Tuesday, 10 February 2009

Review: Dead Man's Shoes

Like the creepy mask that Paddy Considine's ex-army protagonist wears in Shane Meadow's accomplished thriller, the placid countryside setting of Dead Man's Shoes conceals a melting pot of anger and tension. Set, like most of Meadows' films, in the Midlands, Considine plays Richard, a bearded, grim-looking ex-squaddie who returns to his hometown, to find it still being rousted by the same gang of petty thieves as when he left. They run a small time drug-dealing business bossed by the slick Sonny, all leather jackets and hair gel. It becomes clear through a series of subtle black-and-white flashbacks that the gang, led by Sonny, inducted Richard’s mentally-vulnerable brother Anthony into their fold whilst Richard was away, and systematically abused him.
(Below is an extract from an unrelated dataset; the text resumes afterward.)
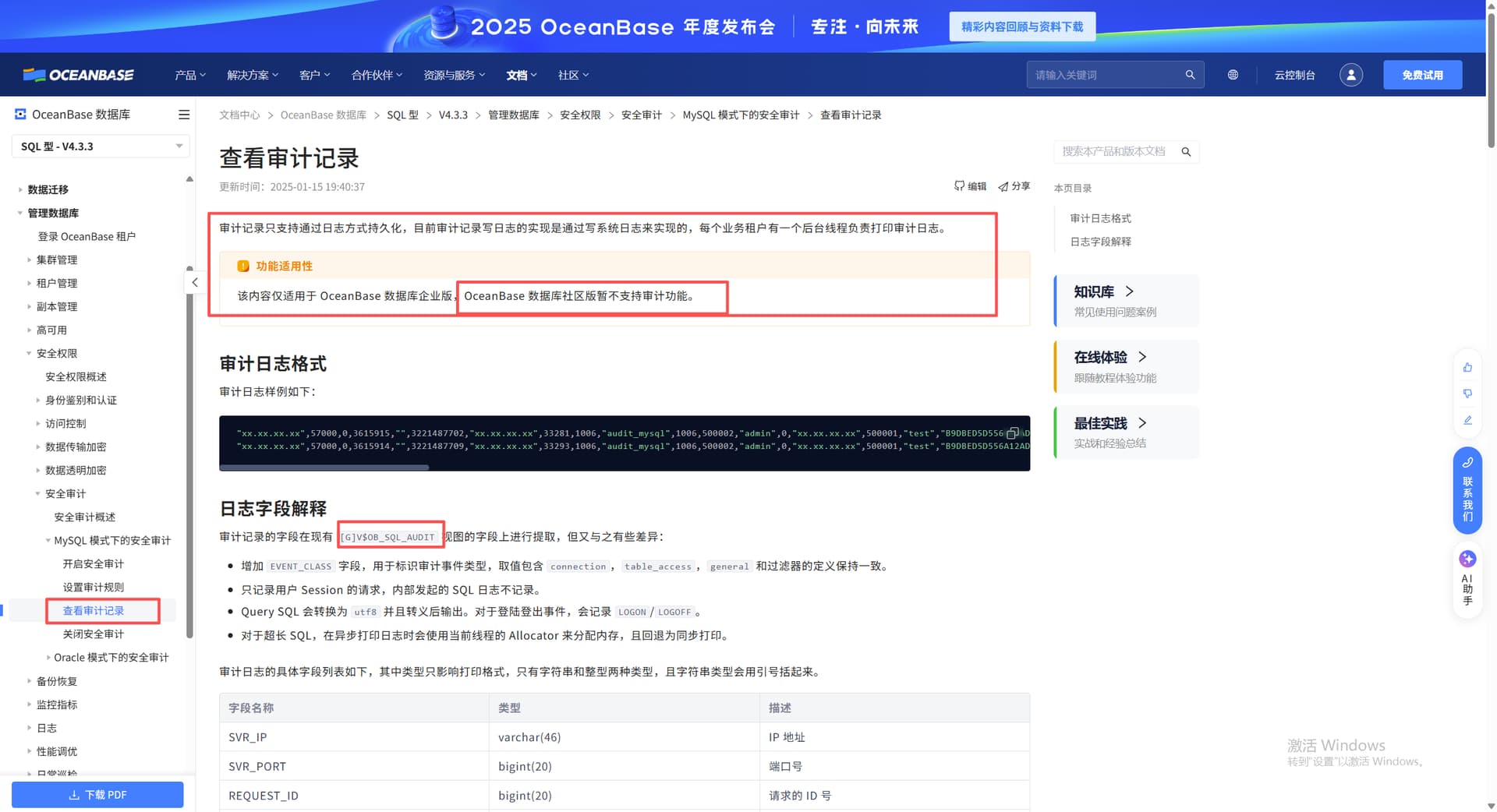Viewport: 1497px width, 812px height.
Task: Click the thumbs down feedback icon
Action: click(x=1467, y=394)
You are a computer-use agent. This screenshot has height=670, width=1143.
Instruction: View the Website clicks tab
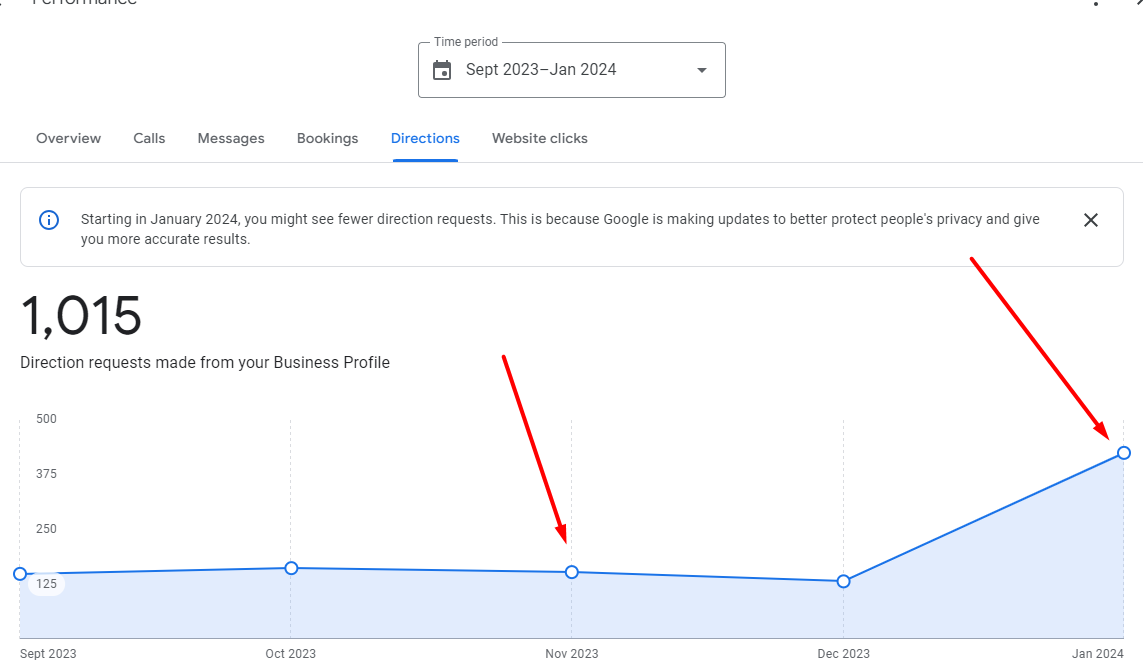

This explains the furious rage etched under Richard's beard which threatens to boil over whenever he encounters a member of Sonny's crew in the local pool hall or out in the street. He begins systematically haunting them, his purloined army gas mask lending him an ominous, sinister quality. Unsatisfied with purveying simple scares, murder follows naturally, and Richard begins dispatching members of the gang by axe and knife.
The artfully-handled final third of the film gradually and skilfully reveals the predominant theme here: guilt. This film is as much about fraternal relationships as it is about growing up on a council estate where the bad boys at school become the petty drug-dealers, and of the unspoken desire everyone harbours of 'getting out'. Richard feels restrained by Anthony; the overriding emotion of Anthony's simply brain is that of brotherly pride.
There is more heart, and ultimately regret, to this film than the initial, brutal revenge façade suggests. Anthony brings Richard his rare moments of happiness, yet also his tragic thrust. And why do we wear masks? To hide our face from others, or to hide it from ourselves?